--- EXCERPT TO READ ---
About My Railway Interest
At age 6, I got my first hands-on exposure to trains just before World War II with a Hornby Gauge 0 clockwork railway.
This Hornby 0 clockwork engine-type was the motive power on my favourite toy. It came with a few wagons and enough track for a circle and a siding or two.
During the war I had to content myself with reading everything that I could about railways with books from the public library.
After the war, my grandfather bought me two used Hornby Gauge 0 electric train sets, which provided hours of enjoyment.
The first was the "Flying Scotsman", with a Pullman car ("Iolanthe") and some wagons, and the second, spotted in a second-hand shop right beside where my grandad used to take me to Sunday chapel (I know MY prayers were answered), the Hornby "Nord" set with two Wagon-Lits coaches and some more wagons. (The "Flying Scotsman" illustrated here is clockwork, whereas mine was of course electric.)
My grandad was very good-natured, and at age 15, all of this was traded in for a brand-new three-rail "Duchess of Atholl" Hornby-Dublo set by Meccano Ltd., who by then had resumed production.
I was also an avid assembler of the then popular cardboard cut-out Micromodels, an early forerunner of N scale. There were many different series, and I bought as many as I could to assemble them, and built cardboard "track" for them, laid out on my grandad's back lawn on a fine summer's day. I suppose I was destined for N scale. I don't remember what happened to all the models - perhaps I just gave them away when I made the decision to come out to Canada. My Hornby-Dublo trains I know I sold to Hatton's of Liverpool. It was the definitive end of teen-hood (how simple and so much fun it was then in a much simpler world), and the start of real life ...
Of course I wanted to work for British Railways, but that was not to be.
Emigration to Canada beckoned in 1957. Model trains were now in abeyance until a basement presented itself in 1964. By this time Hornby-Dublo had progressed to two-rail production, and I persevered with my British prototype railway until the early 1970s.
My first 00 layout in Canada in my first basement. About 1967. Hornby-Dublo 2-rail,
with Superquick, Airfix, Formoway (Graham-Farish) track, H&M switch-machines, Britain's Trees, Peco backdrops and some Triang accessories.
---
» TASK BRIEF
Carry on the account of railway interest above from its last sentence, in the same first-person voice. The records that follow are separate material and have no connection to the account of railway interest above.
--- EXCERPTED DATA ---
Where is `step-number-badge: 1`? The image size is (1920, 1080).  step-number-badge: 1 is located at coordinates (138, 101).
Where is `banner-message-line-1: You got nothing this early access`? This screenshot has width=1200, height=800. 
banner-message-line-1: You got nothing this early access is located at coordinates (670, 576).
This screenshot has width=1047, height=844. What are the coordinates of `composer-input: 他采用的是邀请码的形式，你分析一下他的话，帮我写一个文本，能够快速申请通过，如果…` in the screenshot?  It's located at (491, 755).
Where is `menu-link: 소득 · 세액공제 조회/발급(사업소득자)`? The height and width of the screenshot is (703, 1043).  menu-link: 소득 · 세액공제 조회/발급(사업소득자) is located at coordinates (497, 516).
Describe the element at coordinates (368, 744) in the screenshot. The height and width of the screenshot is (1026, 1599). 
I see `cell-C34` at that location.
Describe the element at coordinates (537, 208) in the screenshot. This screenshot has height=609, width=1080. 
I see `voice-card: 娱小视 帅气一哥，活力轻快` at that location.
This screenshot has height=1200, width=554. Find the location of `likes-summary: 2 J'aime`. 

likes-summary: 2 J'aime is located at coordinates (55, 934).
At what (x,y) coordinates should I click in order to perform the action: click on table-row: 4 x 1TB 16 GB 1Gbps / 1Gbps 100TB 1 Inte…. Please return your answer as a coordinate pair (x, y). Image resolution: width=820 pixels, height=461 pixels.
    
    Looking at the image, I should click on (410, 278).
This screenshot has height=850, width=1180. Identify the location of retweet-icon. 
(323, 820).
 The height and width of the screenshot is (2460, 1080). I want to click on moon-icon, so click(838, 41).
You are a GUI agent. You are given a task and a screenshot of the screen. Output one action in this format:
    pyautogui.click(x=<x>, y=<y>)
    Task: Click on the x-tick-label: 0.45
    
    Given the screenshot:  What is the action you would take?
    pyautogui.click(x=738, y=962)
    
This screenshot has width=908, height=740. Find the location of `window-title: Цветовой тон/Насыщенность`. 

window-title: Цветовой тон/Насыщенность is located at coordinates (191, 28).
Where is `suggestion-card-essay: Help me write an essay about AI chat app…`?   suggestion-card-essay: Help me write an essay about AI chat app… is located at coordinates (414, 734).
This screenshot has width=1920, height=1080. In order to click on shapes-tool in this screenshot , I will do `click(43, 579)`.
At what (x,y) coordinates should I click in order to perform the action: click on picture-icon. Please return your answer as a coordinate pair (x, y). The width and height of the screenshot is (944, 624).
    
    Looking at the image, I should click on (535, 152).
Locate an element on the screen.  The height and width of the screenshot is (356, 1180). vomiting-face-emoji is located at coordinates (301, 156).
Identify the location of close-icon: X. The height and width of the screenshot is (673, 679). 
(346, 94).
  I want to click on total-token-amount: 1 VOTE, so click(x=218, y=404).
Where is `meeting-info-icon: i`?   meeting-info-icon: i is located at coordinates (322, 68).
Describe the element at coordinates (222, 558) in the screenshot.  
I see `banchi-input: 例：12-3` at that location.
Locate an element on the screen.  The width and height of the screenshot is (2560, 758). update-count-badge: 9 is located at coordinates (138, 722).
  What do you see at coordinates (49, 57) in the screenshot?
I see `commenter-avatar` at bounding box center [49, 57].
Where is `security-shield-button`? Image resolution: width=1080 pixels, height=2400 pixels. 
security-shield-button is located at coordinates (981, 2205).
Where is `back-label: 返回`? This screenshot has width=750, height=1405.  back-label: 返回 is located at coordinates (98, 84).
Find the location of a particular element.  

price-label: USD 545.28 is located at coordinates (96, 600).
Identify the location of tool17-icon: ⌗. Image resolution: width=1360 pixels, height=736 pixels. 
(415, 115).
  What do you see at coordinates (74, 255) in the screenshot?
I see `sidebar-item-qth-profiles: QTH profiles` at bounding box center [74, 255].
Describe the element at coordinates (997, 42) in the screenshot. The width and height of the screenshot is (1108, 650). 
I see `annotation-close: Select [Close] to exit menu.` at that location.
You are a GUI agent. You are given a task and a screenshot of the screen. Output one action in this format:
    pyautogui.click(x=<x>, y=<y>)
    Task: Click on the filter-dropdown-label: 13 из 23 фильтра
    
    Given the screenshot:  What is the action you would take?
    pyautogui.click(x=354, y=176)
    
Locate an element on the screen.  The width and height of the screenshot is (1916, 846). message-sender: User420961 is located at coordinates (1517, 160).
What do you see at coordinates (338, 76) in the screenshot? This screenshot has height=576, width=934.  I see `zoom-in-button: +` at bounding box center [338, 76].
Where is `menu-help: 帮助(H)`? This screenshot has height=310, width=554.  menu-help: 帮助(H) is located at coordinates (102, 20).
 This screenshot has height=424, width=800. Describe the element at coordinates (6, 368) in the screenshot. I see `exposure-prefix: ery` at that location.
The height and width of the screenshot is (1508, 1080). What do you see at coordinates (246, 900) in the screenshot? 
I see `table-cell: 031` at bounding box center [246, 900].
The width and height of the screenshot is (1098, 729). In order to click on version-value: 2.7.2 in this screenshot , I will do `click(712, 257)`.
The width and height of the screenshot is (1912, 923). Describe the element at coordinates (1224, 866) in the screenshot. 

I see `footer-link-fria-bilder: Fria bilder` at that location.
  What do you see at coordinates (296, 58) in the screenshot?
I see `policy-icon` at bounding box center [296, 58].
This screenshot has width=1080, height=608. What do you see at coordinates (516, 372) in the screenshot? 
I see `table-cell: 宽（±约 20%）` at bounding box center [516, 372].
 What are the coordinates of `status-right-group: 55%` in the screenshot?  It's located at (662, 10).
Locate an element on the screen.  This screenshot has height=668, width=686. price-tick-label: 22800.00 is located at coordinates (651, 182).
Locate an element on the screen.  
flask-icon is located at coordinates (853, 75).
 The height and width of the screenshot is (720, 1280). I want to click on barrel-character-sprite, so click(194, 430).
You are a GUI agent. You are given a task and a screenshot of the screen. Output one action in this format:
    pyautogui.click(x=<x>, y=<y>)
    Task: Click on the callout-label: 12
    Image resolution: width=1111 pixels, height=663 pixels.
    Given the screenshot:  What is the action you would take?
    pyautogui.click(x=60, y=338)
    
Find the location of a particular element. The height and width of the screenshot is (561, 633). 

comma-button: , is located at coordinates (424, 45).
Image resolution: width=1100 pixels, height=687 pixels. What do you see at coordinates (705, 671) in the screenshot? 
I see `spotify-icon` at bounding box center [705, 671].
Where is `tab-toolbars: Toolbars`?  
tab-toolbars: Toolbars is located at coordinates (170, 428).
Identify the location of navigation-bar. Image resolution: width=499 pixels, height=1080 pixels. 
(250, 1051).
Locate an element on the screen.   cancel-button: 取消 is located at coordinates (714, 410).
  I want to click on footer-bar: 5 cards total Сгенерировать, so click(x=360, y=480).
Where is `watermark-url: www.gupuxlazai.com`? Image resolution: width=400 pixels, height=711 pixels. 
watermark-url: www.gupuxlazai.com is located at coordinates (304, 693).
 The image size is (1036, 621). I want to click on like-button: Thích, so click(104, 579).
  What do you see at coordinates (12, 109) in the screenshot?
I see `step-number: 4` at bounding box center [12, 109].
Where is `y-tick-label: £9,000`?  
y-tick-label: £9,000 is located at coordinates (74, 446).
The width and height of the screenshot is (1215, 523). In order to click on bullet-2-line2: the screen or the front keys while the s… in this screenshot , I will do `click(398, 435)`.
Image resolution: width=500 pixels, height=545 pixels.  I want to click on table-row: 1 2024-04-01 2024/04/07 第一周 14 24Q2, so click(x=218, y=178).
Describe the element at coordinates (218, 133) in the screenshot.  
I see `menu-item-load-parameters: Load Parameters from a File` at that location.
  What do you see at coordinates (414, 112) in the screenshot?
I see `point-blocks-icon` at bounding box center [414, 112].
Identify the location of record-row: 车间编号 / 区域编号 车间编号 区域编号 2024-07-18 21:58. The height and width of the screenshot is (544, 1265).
---
» YOUR RESPONSE
It was during this time that I accepted an opportunity to teach a basic model railway course at Seneca College. Recognizing that some exposure to, and knowledge of, the North American prototype would be appropriate, I set out to obtain pictures of the fast-vanishing southern Ontario railway stations, and tried to learn as much as I could about the North American prototype and railway modelling in Canada.
The few years of teaching this basic model railway course proved to be the watershed of my railway hobby interest, as it was this course that prompted me to start taking an interest in North American railroading. By coincidence Peter Dobell (a founding member of the Toronto N Gaugers' Club) and I were neighbours in the early 1970s. He introduced me to scenery techniques in N scale, and it was then that I moved to North American prototype N scale. Peter and I also organized a neighbourhood hobby and crafts show. The model railway layouts there proved to be a real hit. Then, at Peter's instigation, the Scarborough Public Library provided space for some early model railway shows, which, together with local efforts by other clubs across Metro, evolved into the annual Toronto Model Railway Show sponsored by the CRHA, T&Y Division. Peter and I exhibited N scale at their first show at the old Toronto Harbour-front Ice House in 1976, then in the Queen's Quay post office building, and then in the CNE's Queen Elizabeth Building, up to and including the 7th annual T&Y Division exhibition in 1982; and also with two excursions out-of-town to Barrie and to Lindsay.
It was when I enquired with Ralph Beaumont at the Boston Mills Press about the stations he had written up in Steam Trains to the Bruce, that he asked me, since I was doing some research work anyway, if I would like to write a history of the Hamilton & North Western Railway. So it was that Rails To The Lakes was published in 1980, followed by the history of the Toronto & Nipissing Railway (Narrow Gauge For Us), in 1982. These two books were followed by numerous slide presentations on early Ontario railway history at historical and other societies.
My first major project in my retirement was a total revision of my earlier history of the Hamilton & North Western. A completely new book, Hamilton's Other Railway was published by the Bytown Railway Society in late 2001.
My next project was to edit Canadian Pacific to the East - The International Of Maine Division, a manuscript by Omer Lavallée, for the Bytown Railway Society, published by them in 2007.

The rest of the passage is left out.